Hypersexualisation, phénomène de mode ou lame de fond?

L’hypersexualisation a été identifiée comme problème avec le scandale de la couverture des Rolling Stones présentant Britney Spears en femme-enfant hyper érotique tenant dans ses bras un Teletubbies.


Strings et soutiens-gorges ampliformes pour petites filles, chaussures à talons et maquillage pour fillettes, spas "mère-fille", sont apparus dans les pays anglo-saxons avant de franchir nos frontières. Aux Etats Unis, l’association de chirurgie esthétique estime que plus de 200 000 jeunes de moins de 18 ans ont recours à la chirurgie esthétique principalement pour des injections de Botox ou des implants mammaires.

Tous les entretiens menés lors de ma mission ou les quelques rapports disponibles semblent indiquer que nous ne sommes pas face à un raz-de-marée en France. Il y a un véritable consensus social, un consensus de l’ensemble des "référents" de nos enfants – ce que Boris Cyrulnick appelle le "village social" - pour condamner les tenues et postures hypersexualisées des petites filles.

Pour autant, les pressions sont bien réelles. Le marché des "enfants" est clairement identifié comme cible marketing surfant sur le double ressort des parents qui "jouent à la poupée" et des enfants qui souhaitent vieillir plus vite... quelle étrange idée !

Plus encore, le clivage des rôles entre les garçons et les filles dans les tenues, les jouets, la presse pour fillette – qui est ré-apparue dans les années quatre-vingt-dix – ou encore les dessins animés, apparaît plus marqué que jamais.

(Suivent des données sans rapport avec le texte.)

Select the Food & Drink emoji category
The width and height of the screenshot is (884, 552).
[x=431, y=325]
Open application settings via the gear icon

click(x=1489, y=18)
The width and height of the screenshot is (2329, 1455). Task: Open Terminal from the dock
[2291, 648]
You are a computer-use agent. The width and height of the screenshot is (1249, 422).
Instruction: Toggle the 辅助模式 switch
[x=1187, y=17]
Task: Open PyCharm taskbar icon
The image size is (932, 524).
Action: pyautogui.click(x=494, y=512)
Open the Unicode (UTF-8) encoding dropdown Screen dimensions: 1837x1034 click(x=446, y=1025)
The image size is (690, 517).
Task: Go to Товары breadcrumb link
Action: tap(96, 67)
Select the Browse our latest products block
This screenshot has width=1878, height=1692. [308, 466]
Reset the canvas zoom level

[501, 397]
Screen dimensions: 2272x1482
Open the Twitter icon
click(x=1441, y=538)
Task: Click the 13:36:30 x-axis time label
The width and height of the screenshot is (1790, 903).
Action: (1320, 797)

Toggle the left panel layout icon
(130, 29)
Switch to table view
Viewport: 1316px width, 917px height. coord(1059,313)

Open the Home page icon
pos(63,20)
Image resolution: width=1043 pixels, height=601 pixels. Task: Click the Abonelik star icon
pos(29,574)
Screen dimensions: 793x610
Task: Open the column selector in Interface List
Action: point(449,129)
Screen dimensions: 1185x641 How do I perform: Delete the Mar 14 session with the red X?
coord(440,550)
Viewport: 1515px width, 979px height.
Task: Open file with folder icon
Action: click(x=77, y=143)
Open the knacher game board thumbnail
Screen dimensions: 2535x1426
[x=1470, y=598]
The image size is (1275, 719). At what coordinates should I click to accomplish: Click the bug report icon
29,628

Tous les spécialistes de l’enfance s’accordent à reconnaître que nous sommes en train de réintroduire une différenciation sociale très forte entre les garçons et les filles, qui prédispose ces dernières à se réaliser par l’apparence.

L’hypersexualisation est clairement un problème de société, celui du recul de l’égalité entre les sexes.